We know from experience that observation, modeling, rehearsal, and reinforcement are the most effective methods by which to acquire and sustain long-term social skills. All of the no-tech techniques I just mentioned support one or two of these strategies, but in the last few years, technological advances have allowed for the development of high-tech training methods that incorporate the entire range of proven techniques.

High-Tech Training Applications

How do technology-based social training methods work? While precise applications vary, these techniques generally encourage skill development, improve skill performance, and reduce ineffective behaviors by allowing the child to learn through personal experience. Because they provide opportunities to pause and discuss information, to replay scenarios for greater recall and understanding, and to repeat exercises as many times as necessary, technology-based methods are typically very effective. Specific applications include:

  1. Voice-Recording Systems: These systems help the child with ASD to identify topic maintenance, intonation and perseveration. When a child is allowed to listen to himself speak, it is easier for him to understand and respond to the specific difficulties he may have in communicating with peers.
  2. Television Shows and Videos: Age-appropriate sitcoms or cartoons that feature dramatic emotions and social scenarios can be a useful way to model appropriate behavior for the child with ASD. If a caregiver, educator, or practitioner takes the time to discuss the characters?? actions and reactions with the child, television shows and videos can be a cost-effective and risk-free method for analyzing social interactions.
  3. Video or In-Vivo Modeling: Video modeling consists of having the child with ASD watch a videotape of models performing the target social behavior, while in-vivo modeling consists of having the child observe live models perform the target social behavior.
  4. Social Training Software Programs: All kids love playing on the computer, and games that depict social scenarios and ask the child with ASD to determine what should be said or done next are highly motivating. Available social training software includes the CD-ROM series from Social Skill Builder, which teaches children the rules of social communication. In particular, School Rules! Volumes 1 and 2 use interactive video sequences to imitate scenarios where children commonly interact with peers in an unstructured school environment. Programs like School Rules! allow the child to practice everything from the right amount of social touch in the locker room to appropriate lunchtime interaction, in a safe, non-threatening environment.

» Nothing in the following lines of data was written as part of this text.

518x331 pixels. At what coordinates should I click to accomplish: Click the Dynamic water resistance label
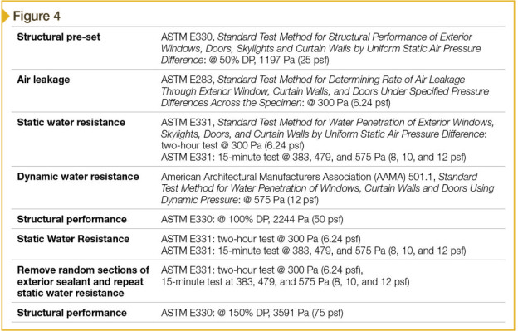(x=78, y=177)
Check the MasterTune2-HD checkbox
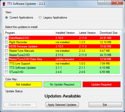Screen dimensions: 125x112 click(6, 55)
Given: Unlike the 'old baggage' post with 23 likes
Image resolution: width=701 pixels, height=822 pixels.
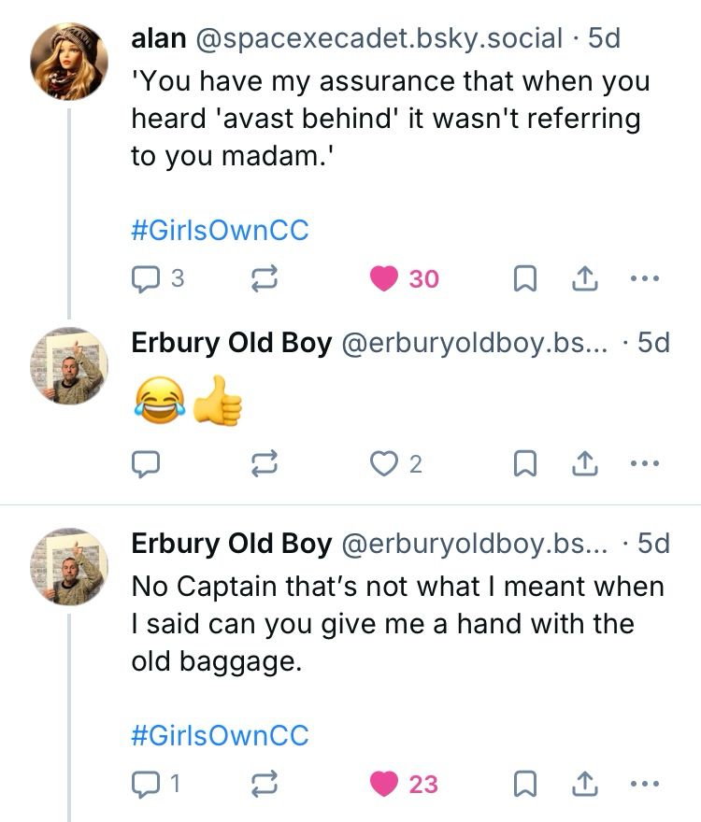Looking at the screenshot, I should [x=385, y=785].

The Importance of the Right Training Program

Regrettably, children with ASD may never fully achieve a “social sense,” that desire to belong that propels most people to learn whatever it takes to fit in. But in order for a child with ASD to grow into a well-adjusted adult, he must learn basic social functioning, even if he never gets to the point of emotional relatedness. With your guidance as a parent, working closely with educators and practitioners in implementing the right training program, your child can experience effective interactions with peers and adults, and exhibit greater competence and confidence in all kinds of social situations.